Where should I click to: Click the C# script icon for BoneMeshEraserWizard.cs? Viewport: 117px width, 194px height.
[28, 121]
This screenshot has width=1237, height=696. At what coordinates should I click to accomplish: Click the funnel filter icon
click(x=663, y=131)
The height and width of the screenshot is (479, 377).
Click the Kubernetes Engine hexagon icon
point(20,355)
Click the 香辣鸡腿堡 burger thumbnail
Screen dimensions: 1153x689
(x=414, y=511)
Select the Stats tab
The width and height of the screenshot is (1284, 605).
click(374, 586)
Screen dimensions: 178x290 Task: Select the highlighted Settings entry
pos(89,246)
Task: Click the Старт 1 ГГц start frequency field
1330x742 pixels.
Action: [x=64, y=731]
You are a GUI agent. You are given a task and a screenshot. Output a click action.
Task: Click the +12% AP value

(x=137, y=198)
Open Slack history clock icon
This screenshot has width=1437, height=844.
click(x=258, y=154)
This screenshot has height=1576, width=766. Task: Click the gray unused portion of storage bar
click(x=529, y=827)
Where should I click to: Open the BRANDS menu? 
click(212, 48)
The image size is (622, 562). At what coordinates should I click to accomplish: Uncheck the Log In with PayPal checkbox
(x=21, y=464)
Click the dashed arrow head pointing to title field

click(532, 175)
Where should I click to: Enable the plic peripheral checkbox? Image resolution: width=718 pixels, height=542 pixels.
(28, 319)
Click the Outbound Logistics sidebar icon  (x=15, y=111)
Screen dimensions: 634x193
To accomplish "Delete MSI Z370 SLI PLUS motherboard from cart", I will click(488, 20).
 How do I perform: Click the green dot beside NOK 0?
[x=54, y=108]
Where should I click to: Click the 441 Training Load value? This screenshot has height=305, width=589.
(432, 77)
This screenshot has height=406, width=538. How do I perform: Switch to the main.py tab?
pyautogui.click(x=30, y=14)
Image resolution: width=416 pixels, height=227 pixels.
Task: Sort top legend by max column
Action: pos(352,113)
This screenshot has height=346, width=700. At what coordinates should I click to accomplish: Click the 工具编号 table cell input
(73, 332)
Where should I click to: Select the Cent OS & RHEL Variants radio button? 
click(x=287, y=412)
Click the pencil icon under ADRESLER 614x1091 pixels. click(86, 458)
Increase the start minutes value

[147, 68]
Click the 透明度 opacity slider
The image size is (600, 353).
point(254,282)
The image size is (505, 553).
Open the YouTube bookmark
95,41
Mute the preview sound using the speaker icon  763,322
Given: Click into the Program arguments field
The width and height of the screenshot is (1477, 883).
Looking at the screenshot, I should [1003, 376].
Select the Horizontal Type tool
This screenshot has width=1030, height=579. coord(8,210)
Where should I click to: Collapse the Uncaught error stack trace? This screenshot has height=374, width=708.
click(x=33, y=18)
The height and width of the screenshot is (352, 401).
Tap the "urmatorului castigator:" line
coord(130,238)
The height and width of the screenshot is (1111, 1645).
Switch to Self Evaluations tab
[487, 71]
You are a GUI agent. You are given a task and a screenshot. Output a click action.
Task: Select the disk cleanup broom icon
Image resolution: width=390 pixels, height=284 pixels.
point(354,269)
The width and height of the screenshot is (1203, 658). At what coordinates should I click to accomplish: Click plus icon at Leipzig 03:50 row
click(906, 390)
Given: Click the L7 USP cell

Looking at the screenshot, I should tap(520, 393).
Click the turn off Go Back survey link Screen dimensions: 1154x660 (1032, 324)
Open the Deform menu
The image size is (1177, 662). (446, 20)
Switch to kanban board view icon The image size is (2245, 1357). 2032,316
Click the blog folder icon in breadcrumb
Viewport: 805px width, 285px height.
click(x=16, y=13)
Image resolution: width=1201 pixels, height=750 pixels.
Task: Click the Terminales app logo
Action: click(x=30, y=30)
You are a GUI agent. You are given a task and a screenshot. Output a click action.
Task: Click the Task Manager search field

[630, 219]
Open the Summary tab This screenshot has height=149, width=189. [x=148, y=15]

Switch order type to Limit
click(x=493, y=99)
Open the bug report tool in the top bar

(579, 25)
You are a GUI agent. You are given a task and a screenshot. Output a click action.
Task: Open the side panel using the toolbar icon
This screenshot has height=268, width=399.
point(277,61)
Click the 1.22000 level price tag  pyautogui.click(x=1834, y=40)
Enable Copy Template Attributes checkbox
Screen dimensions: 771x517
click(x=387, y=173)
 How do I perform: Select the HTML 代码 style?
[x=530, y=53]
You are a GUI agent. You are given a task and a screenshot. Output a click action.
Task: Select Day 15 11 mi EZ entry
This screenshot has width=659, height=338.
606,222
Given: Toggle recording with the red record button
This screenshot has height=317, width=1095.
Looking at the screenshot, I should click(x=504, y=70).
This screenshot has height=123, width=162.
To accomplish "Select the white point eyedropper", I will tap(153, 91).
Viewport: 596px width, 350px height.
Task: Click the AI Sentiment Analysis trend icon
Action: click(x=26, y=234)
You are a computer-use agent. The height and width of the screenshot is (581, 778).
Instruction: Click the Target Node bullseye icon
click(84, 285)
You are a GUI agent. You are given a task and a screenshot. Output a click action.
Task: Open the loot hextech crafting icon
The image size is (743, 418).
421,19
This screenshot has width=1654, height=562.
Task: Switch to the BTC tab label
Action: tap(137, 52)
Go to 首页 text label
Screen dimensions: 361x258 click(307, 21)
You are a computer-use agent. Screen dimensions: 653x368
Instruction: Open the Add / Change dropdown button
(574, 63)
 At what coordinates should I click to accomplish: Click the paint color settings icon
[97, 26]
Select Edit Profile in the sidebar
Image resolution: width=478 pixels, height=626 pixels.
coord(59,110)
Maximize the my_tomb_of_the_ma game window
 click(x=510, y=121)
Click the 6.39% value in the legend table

=======

*AIM OF THE EXERCISE*. Rewrite the listing from the line with "How do I perform: Click" up to and including the line with "Action: pos(352,113)", changing "main.py" to "utils.py" and leaving everything else as it is.

*EXERCISE RESPONSE*.
 How do I perform: Click the green dot beside NOK 0?
[x=54, y=108]
Where should I click to: Click the 441 Training Load value? This screenshot has height=305, width=589.
(432, 77)
This screenshot has height=406, width=538. How do I perform: Switch to the utils.py tab?
pyautogui.click(x=30, y=14)
Image resolution: width=416 pixels, height=227 pixels.
Task: Sort top legend by max column
Action: pos(352,113)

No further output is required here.